I’m sleeping in the playroom on a cot in 7D with other mothers I don’t know because my husband is in the room with our daughter that night…..




”wait? we’re on 7D and I’m not with my daughter….everyone is rushing”

“let me get to my daughter”​

”ma’am go back to your room please”

”is it my daughter?….TELL ME IT ISN’T MY DAUGHTER?!?!?!”

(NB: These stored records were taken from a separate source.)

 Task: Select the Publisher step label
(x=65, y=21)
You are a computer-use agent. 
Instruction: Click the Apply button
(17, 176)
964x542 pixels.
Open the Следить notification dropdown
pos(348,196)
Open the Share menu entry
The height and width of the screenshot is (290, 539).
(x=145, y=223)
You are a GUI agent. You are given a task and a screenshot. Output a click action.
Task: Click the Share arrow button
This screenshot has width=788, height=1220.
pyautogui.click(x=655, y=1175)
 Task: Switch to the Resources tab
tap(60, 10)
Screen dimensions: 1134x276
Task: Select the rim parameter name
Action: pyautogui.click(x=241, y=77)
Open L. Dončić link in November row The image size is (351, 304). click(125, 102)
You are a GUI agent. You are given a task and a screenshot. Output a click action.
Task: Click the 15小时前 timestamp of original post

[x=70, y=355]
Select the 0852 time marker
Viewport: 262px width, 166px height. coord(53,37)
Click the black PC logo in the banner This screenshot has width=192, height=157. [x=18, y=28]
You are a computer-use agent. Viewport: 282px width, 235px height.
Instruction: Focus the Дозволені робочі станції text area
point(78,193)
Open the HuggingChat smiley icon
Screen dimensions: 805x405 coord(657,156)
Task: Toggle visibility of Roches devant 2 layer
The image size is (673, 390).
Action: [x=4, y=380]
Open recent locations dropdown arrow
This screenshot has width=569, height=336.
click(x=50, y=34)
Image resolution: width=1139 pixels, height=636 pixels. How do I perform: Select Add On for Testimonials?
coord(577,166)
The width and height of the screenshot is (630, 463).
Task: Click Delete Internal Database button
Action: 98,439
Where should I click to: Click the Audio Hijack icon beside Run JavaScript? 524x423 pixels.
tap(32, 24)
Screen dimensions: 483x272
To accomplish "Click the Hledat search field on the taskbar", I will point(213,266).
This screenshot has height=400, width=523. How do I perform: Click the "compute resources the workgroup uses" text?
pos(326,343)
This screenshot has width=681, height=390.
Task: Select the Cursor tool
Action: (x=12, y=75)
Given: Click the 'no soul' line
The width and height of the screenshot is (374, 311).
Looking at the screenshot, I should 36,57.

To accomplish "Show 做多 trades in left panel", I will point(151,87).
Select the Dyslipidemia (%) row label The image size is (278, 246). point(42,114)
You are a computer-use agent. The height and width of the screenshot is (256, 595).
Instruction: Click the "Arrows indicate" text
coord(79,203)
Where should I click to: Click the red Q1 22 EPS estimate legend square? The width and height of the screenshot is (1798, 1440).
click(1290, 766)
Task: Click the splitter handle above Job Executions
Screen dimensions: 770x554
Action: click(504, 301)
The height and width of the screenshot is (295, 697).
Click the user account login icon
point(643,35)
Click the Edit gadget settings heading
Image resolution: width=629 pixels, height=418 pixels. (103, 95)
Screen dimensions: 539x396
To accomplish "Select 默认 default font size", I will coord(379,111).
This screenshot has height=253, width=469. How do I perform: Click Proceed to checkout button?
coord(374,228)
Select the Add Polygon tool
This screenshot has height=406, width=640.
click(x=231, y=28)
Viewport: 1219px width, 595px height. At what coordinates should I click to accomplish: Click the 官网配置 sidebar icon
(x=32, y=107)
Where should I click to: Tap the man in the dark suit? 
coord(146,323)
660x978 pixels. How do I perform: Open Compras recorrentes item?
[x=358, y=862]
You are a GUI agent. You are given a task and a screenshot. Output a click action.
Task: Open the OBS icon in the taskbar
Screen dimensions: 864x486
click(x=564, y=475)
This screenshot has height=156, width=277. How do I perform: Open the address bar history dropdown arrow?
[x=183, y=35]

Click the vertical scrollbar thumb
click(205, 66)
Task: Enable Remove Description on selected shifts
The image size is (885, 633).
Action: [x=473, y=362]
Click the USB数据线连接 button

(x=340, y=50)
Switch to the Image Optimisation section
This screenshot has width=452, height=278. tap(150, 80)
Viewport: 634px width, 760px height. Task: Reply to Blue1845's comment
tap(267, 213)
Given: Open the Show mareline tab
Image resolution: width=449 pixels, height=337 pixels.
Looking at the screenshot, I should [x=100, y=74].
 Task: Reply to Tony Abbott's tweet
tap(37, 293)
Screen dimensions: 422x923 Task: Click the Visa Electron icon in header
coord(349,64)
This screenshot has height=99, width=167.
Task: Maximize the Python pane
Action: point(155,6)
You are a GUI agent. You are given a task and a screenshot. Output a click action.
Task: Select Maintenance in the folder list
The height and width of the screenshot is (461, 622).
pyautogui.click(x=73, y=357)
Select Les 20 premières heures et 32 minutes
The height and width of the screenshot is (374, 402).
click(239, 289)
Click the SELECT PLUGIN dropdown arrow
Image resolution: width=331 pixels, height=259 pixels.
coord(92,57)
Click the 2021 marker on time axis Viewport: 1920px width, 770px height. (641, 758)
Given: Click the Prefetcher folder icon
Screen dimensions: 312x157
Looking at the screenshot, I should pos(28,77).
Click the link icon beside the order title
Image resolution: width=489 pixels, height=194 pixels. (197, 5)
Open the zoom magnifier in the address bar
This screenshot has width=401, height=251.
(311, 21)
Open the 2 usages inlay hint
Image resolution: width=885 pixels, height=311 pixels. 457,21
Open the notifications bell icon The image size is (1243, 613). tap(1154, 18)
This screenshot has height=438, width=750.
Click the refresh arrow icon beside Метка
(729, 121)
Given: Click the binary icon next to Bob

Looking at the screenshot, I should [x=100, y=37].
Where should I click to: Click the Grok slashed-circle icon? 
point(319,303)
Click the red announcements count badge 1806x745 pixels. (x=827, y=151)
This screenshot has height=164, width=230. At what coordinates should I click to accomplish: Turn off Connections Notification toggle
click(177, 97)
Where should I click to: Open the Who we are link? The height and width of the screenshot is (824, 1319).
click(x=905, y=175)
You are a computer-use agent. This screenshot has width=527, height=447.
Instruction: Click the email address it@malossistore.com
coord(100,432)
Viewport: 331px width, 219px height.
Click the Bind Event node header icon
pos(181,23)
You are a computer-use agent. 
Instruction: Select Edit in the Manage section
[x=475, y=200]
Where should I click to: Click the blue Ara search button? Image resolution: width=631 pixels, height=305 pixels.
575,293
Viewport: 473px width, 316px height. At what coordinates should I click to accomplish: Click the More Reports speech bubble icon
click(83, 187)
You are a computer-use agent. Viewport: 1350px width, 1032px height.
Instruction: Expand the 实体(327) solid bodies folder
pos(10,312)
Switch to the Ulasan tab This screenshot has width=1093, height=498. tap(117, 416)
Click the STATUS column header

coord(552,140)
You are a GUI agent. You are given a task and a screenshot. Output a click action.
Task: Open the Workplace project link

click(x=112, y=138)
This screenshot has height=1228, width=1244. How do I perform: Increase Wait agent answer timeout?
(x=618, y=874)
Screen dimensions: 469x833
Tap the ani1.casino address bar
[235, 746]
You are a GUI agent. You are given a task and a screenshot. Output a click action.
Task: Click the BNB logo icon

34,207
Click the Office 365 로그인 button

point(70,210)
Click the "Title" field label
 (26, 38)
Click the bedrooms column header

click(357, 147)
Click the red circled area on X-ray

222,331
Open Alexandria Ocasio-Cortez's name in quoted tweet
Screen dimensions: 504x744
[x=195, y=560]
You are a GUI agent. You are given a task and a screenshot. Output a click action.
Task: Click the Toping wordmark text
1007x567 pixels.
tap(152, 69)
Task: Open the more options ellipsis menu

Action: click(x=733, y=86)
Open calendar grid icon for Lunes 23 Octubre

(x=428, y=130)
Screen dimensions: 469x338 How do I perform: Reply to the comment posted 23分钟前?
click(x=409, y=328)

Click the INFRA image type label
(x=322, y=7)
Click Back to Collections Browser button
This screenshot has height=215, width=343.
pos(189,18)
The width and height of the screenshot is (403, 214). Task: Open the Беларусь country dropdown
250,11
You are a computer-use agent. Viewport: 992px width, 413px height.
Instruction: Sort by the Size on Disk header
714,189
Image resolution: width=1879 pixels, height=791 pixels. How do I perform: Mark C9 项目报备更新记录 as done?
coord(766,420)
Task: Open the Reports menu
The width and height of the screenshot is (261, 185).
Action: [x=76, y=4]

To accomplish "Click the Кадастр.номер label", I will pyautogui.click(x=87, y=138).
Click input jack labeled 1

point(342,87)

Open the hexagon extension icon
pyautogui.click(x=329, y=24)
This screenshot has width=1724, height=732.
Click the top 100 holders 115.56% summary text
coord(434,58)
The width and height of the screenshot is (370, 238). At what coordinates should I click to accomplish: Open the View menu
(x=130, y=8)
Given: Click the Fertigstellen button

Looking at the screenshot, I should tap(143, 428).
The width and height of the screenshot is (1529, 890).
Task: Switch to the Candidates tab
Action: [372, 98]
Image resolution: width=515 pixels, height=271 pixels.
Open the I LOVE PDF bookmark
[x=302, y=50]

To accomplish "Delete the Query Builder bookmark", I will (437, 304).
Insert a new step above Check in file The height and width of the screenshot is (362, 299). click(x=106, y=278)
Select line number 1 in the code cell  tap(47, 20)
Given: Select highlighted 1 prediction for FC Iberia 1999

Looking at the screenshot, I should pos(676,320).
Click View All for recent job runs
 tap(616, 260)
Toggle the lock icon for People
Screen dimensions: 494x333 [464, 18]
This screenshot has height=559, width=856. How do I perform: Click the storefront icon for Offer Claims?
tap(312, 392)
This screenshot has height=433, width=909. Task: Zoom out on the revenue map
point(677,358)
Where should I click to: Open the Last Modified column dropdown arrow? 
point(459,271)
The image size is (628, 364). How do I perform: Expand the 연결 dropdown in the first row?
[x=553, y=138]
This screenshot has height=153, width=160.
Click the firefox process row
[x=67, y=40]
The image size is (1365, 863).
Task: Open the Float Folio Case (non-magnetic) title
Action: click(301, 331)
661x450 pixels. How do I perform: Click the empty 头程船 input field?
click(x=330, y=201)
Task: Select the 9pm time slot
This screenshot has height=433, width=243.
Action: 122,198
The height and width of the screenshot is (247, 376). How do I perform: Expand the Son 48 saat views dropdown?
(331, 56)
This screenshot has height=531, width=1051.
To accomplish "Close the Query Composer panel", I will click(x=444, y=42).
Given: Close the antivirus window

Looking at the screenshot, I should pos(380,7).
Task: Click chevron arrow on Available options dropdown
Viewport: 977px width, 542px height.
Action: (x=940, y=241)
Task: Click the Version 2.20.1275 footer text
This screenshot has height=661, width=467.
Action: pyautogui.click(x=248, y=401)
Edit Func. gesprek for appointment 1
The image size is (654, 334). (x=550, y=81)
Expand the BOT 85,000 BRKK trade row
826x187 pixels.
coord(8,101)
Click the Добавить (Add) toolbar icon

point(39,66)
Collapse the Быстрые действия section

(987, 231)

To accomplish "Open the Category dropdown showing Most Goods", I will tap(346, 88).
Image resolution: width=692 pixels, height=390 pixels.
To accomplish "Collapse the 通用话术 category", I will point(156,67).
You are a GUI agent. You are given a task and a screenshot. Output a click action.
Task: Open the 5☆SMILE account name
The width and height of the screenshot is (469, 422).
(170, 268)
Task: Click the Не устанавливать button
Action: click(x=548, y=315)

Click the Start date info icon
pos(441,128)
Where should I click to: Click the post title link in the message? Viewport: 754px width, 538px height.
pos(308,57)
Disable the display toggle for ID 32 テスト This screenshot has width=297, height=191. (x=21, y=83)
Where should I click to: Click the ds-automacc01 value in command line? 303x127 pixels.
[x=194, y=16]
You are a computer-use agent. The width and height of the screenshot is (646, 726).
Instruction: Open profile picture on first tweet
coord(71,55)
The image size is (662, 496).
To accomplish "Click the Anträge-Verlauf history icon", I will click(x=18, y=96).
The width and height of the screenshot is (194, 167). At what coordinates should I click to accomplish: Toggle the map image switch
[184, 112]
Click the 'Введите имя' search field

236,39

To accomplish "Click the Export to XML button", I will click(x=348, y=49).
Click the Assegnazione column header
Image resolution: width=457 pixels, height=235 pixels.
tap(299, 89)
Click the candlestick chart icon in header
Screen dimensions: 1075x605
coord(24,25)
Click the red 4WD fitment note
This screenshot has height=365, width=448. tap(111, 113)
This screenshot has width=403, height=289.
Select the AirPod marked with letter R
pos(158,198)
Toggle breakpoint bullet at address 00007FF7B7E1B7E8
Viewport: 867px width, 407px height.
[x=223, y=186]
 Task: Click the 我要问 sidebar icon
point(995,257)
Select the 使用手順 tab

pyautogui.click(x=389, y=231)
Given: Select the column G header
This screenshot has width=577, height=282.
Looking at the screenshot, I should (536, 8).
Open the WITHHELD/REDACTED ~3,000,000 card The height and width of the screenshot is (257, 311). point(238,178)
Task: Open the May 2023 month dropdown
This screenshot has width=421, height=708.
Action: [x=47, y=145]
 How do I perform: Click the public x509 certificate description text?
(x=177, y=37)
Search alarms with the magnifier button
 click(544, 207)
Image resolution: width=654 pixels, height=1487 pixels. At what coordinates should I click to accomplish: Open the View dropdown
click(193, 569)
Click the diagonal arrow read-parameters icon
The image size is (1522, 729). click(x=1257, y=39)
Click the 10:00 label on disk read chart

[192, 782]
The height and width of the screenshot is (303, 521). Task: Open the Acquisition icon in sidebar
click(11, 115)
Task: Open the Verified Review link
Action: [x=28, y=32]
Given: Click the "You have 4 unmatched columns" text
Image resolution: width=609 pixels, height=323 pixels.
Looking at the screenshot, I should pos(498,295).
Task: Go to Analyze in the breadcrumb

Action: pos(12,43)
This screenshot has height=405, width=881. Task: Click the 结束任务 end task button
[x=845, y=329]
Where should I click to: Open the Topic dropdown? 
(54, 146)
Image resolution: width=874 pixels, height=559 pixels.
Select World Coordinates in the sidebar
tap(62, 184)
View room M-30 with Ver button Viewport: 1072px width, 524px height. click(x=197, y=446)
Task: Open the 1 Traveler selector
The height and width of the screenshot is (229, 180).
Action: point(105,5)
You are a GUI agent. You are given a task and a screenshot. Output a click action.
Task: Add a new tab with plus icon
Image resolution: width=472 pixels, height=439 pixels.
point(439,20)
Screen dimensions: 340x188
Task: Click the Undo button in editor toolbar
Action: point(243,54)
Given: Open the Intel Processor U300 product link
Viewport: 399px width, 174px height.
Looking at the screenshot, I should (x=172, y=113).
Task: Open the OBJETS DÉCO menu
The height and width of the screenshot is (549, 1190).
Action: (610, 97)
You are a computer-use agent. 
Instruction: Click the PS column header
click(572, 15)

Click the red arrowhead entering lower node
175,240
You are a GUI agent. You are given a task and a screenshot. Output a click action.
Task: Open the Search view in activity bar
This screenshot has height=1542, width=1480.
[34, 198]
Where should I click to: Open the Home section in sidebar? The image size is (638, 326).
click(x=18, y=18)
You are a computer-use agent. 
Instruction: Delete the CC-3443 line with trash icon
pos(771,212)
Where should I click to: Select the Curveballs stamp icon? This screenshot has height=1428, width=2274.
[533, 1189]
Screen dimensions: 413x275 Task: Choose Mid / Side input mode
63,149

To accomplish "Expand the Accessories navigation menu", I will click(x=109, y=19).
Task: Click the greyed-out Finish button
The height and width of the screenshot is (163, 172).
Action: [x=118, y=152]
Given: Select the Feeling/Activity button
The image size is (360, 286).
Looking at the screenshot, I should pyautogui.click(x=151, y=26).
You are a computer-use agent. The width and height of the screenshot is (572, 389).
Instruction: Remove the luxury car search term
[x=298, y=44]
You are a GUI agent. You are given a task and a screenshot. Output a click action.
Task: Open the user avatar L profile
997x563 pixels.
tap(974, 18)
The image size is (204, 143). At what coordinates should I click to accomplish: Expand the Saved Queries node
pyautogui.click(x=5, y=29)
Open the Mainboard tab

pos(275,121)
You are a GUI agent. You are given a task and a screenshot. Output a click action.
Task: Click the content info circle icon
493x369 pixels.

I see the child being rushed away….


RELIEF the child wasn’t mine… this time…


Intense HEARTACHE for the parents walking behind their child.


  • Tears for myself,
  • Tears for that family,
  • Tears for the medical and hospital staff for which these scenarios have become just another day at work
  • Tears for my future self when it may be our turn to have a code blue called for us
  • …so many tears….

there are…

so many tears… here…


I’m in my living room crying in real time… my daughters are safe and sleeping soundly. I’m comfy and cozy, so why do I feel like I am in a crisis? I’m crying, hot, heart is racing, I’m breathing fast and instantly feel sick to my stomach…..this my friends is THE POWER OF TRAUMA. The stuff that we are exposed too for our own children is really hard, but the things we are forced to witness when were in hospital caring for our children is also more than anyone should have to go through. I am trained in mental health, I am trauma informed, I see a Social Worker, Psychologist, Psychiatrist and am actively working on processing all of this and I was still triggered. So please… if your mental health has declined since being a caregiver, it is understandable, but is often too much for us to deal with on our own. If you feel like you need help, reach out to a formal professional to work on whatever is needed so that you can continue to be the best caregiver for your loved one as possible. 

I share the video not to trigger others hopefully, but to prove to myself that I am using my trigger for good; to spread awareness to those that fortunately don’t have to understand hospital life and for those that do and may need help like myself versus resenting and feeling ashamed that I was triggered again, which is a huge step in my recovery process.